#### Verilen talimat A:
Kayıtlarda "has width=650, height=426." ifadesini içeren satırdan "Instruction: Choose New" ifadesini içeren satıra kadar her şeyi, iki uç satırı da dahil ederek aynen kopyala.

#### Kaynak metin:

14 Aralık 2013 Cumartesi

15.11.2013

Çetin: Yavaş yavaş kuracağımız oyuncunun Maşa’ya benzeyebilmesi için; buna erişebilmek için ne yapmamız gerektiğini düşündün mü?

Pınar: Önce Maşa’yı düşünüp bulmaya çalıştım.

Çetin: Peki Maşa üzerine düşündüklerin neler?

Pınar: Mutsuz ve bence dikkat çekmek isteyen tarafı çok önemli belki de onda bana yakın olarak gördüğüm taraf bu.

Çetin: Çetin'in insan olarak hayatta yaşadığı tecrübeleri yönetmen olarak kullanabilirim ama şimdiki zamanın gerçekliğini yani şimdi burada olmanın gerçekliğini kırarsam burada olmayı başaramam. Bir oyuncu ve bir de maşa var dediğimizde oyuncu hemen buraya kaçarak korkularını oarada yaşayabiliyorlar. O zaman ben soyut bir kimlşk oluyor. Sen şu anda Maşa’yı oynayan oyuncusun. Bu organizmada yaşayan bu.  Aksi durumda insan kendi benine bunu yaptığında bir üst kimlik gelişiyor özgün ötesi kimlik arayışına dönüyor.

Pınar: İnsanların sesini oyuncu olduğunu belli edebilecek şekilde dışarıda da kullanıyor olması buna bir örnek sanırım. Oynadığın Kararkterin özelliklerini dışarda da kullanıyor olman oyunculuğunu geliştirir gibi saçma tavsiyeler duymuştum önceki çalışmalarımda.

#### Sağlanan malzeme:
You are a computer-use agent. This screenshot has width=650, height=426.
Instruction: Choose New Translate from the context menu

--

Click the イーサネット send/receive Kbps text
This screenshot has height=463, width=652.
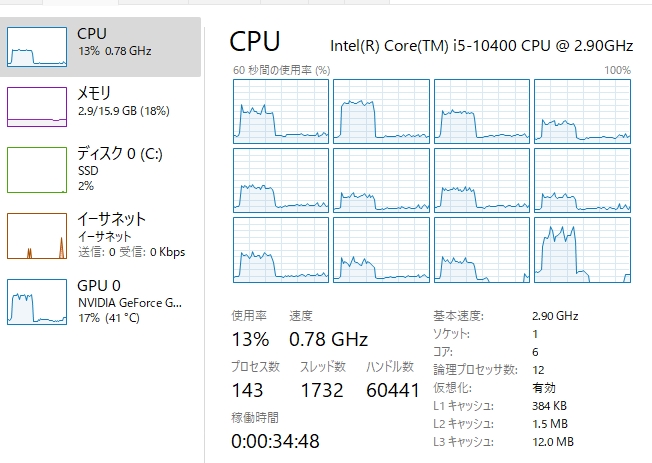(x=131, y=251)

...

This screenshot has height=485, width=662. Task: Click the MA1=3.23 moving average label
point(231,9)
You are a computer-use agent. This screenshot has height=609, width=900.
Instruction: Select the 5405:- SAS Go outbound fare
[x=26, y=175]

#### Verilen talimat B:
Maşa rolü üzerine yapılan konuşmada Pınar, önceki çalışmalarında hangi tavsiyeyi duyduğunu söylüyor?

#### Görev yanıtı A:
You are a computer-use agent. This screenshot has width=650, height=426.
Instruction: Choose New Translate from the context menu

#### Görev yanıtı B:
Oynadığı karakterin özelliklerini dışarıda da kullanmanın oyunculuğunu geliştireceği tavsiyesini duymuş.